**Document text:**
start
Any such loan shall be subject to all applicable legal
requirements and restrictions pertinent thereto, including
Regulation G promulgated by the Federal Reserve Board.  The grant
of an Award shall in no way obligate the Company or the Committee
to provide any financing whatsoever in connection therewith.

     9.7  Additional Restrictions on Awards.  Either at the time
an Award is granted or by subsequent action, the Committee may,
but need not, impose such restrictions, conditions or limitations
as it determines appropriate as to the timing and manner of any
resales by a Participant or other subsequent transfers by a
Participant of any Shares issued under an Award, including
without limitation (a) restrictions under an insider trading
policy, (b) restrictions designed to delay and/or coordinate the
timing and manner of sales by Participants, and (c) restrictions
as to the use of a specified brokerage firm for such resales or
other transfers.

SECTION 10.    CHANGES IN CAPITAL STRUCTURE

     10.1 Corporate Actions Unimpaired.  The existence of
outstanding Awards (including any Options) shall not affect in
any way the right or power of the Company or its stockholders to
make or authorize any or all adjustments, recapitalizations,
reorganizations, exchanges, or other changes in the Company's
capital structure or its business, or any merger or consolidation
of the Company, or any issuance of Shares or other securities or
subscription rights thereto, or any issuance of bonds,
debentures, preferred or prior preference stock ahead of or
affecting the Shares or other securities of the Company or the
rights thereof, or the dissolution or liquidation of the Company,
or any sale or transfer of all or any part of its assets or
business, or any other corporate act or proceeding, whether of a
similar character or otherwise.  Further, except as expressly
provided herein or by the Committee, (a) the issuance by the
Company of shares of stock of any class of securities convertible
into shares of stock of any class, for cash, property, labor or
services, upon direct sale, upon the exercise of rights or
warrants to subscribe therefor, or upon conversion of shares or
obligations of the Company convertible into such shares or other
securities, (b) the payment of a dividend in property other than
Shares, or (c) the occurrence of any similar transaction, and in
any case whether or not for fair value, shall not affect, and no
adjustment by reason thereof shall be made with respect to, the
number of Shares subject to Options or other Awards theretofore
granted or the purchase price per Share, unless the Committee
shall determine in its sole discretion that an adjustment is
necessary to provide equitable treatment to a Participant.

     10.2 Adjustments Upon Certain Events.  If the outstanding
Shares or other securities of the Company, or both, for which the
Award is then exercisable or as to which the Award is to be
settled shall at any time be changed or exchanged by declaration
of a stock dividend, stock split, combination of shares,
recapitalization, or reorganization, the Committee may, and if
such event occurs after a Corporate Change the Committee shall,
appropriately and equitably adjust the number and kind of Shares
or other securities which are subject to the Plan or subject to
any Awards theretofore granted, and the exercise or settlement
prices of such Awards, so as to maintain the proportionate number
of Shares or other securities without changing the aggregate
exercise or settlement price, provided, however, that such
adjustment shall be made so as to not affect the status of any
Award intended to qualify as an ISO or as "performance based
compensation" under Section 162(m) of the Code.  If the Company
recapitalizes or otherwise changes its capital structure, or
merges, consolidates, sells all of its assets or dissolves (each
of the foregoing a "Fundamental Change"), then thereafter upon
any exercise of an Option or settlement of an Award theretofore
granted, the Participant shall be entitled to purchase under such
Option or receive under such Award, in lieu of the number of
Shares as to which such Option shall then be exercisable or such
Award shall then be subject, the number and class of shares of
stock and securities to which the Participant would have been
entitled pursuant to the terms of the Fundamental Change if,
immediately prior to such Fundamental Change, the Participant had
been the holder of record of the number of Shares as to which
such Option or Award is then subject.
end
**Dataset:**
start
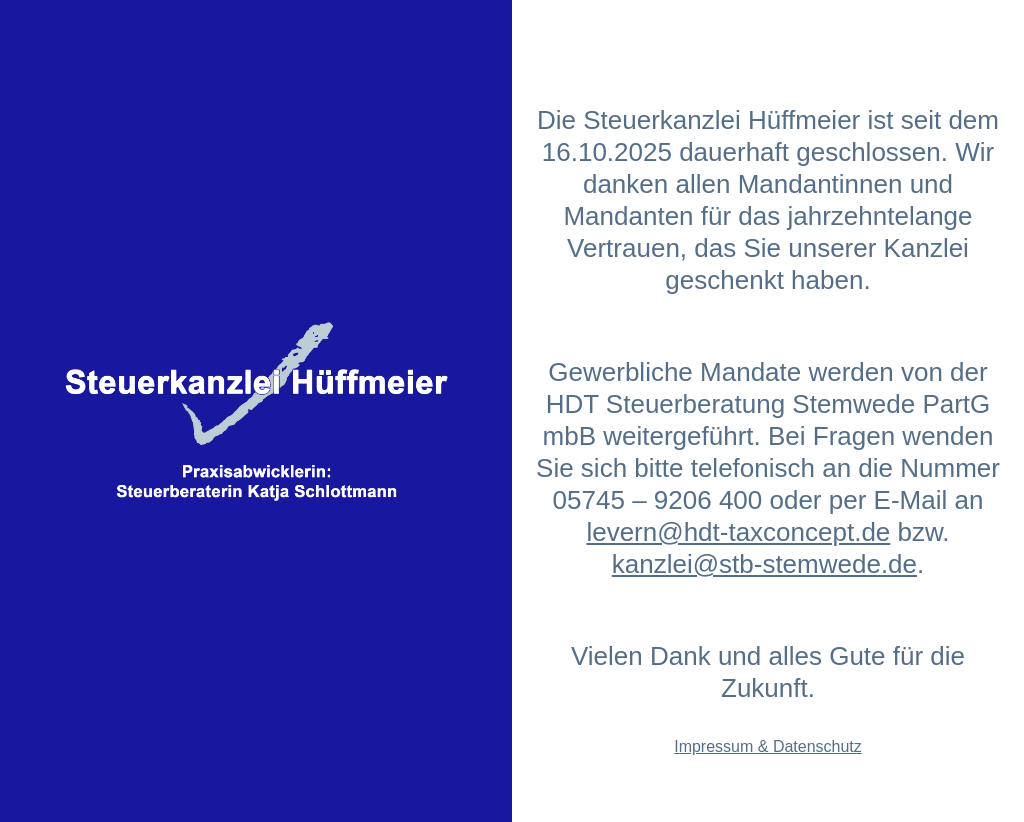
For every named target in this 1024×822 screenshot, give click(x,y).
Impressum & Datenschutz (768, 746)
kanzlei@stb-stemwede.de (764, 564)
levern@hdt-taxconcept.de (738, 532)
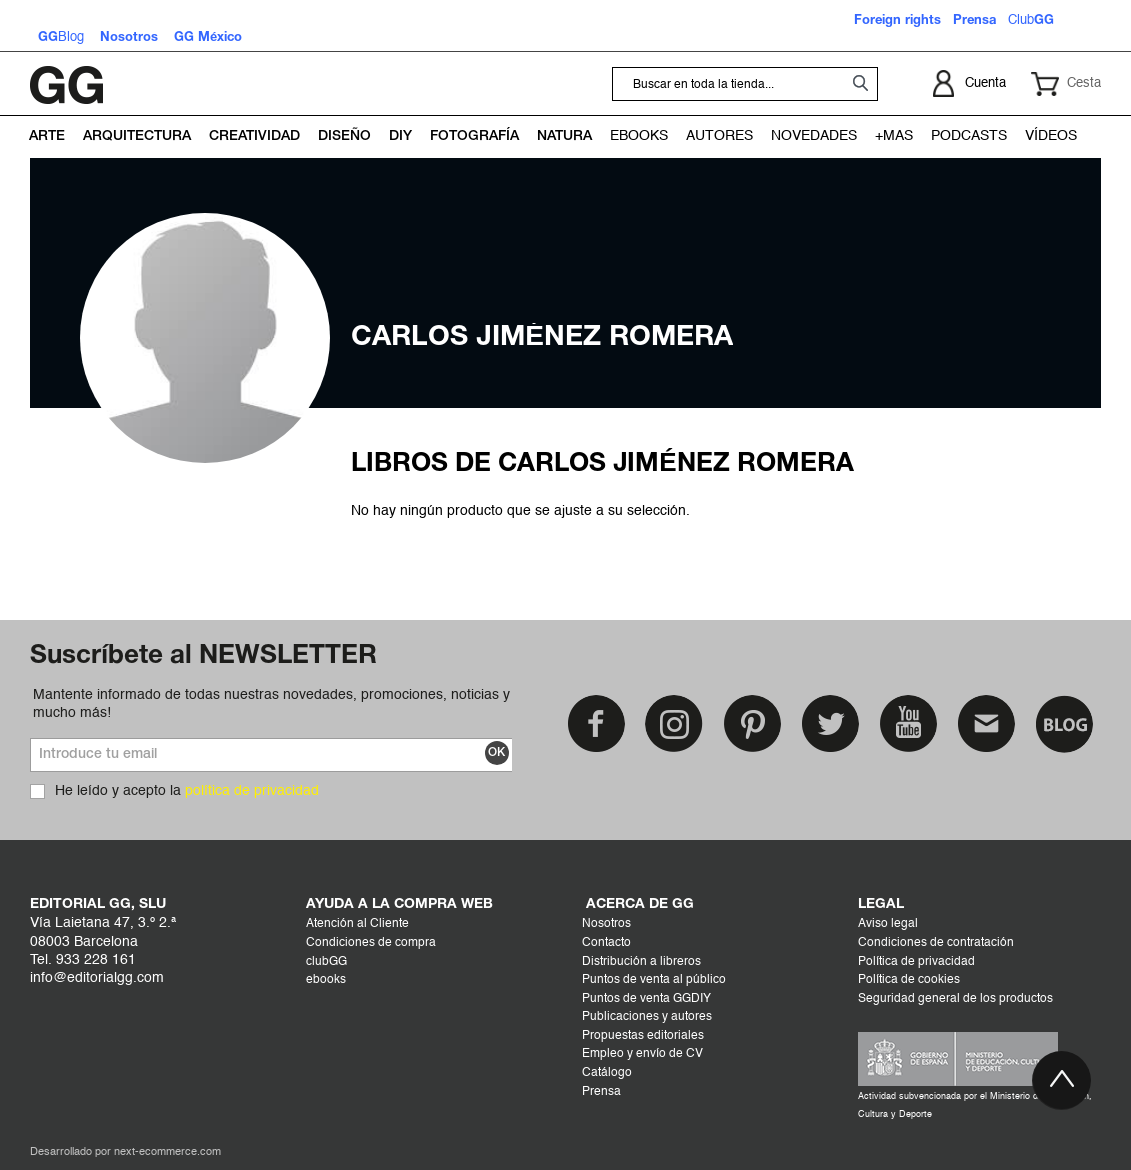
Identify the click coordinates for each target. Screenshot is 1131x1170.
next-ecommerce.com (167, 1152)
end
**Tasks to complete:**
**a)** According to the award plan text, which regulation of the Federal Reserve Board applies to such loans?
**b)** Revise the stretch of the award plan text from "Any such loan" through "in connection therewith.", replacing "loan" with "advance".
**c)** Please pick up the award plan text from its final sentence and keep writing.
The records have no connection to the award plan text.

**Results for each task:**
**a)** Regulation G

**b)**
Any such advance shall be subject to all applicable legal
requirements and restrictions pertinent thereto, including
Regulation G promulgated by the Federal Reserve Board.  The grant
of an Award shall in no way obligate the Company or the Committee
to provide any financing whatsoever in connection therewith.

**c)**
SECTION 11.    CHANGE OF CONTROL

     11.1 Definitions.  Unless the Committee provides otherwise,

     For purposes of the Plan and Awards granted under the Plan,
the term "Corporate Change" shall mean:

          (i)  any merger or consolidation in which the Company
     shall not be the surviving entity (or survives only as a
     subsidiary of another entity whose shareholders did not own
     all or substantially all of the Company's Common Stock
     immediately prior to such transaction),

          (ii) the sale of all or substantially all of the
     Company's assets to any other person or entity (other than a
     wholly-owned subsidiary),

          (iii)     the acquisition of beneficial ownership or
     control of (including, without limitation, power to vote)
     more than 50% of the outstanding shares of Common Stock by
     any person or entity (including a "group" as defined by or
     under Section 13(d)(3) of the Exchange Act),

          (iv) the dissolution or liquidation of the Company,

          (v)  a contested election of directors, as a result of
     which or in connection with which the persons who were
     directors of the Company before such election or their
     nominees cease to constitute a majority of the Board, or

          (vi) any other event specified by the Committee,
     regardless of whether at the time an Option is granted or
     thereafter.

     11.2 Effect of Change of Control.  The Committee may
provide, either at the time an Option is granted or thereafter,
that a Corporate Change shall have such effect as specified by
the Committee, or no effect, as the Committee in its sole
discretion may provide.  Without limiting the foregoing, the
Committee may but need not provide, either at the time an Option
is granted or thereafter, that if a Corporate Change occurs, then
effective as of a date selected by the Committee, the Committee
(which for purposes of the Corporate Changes described in (iii)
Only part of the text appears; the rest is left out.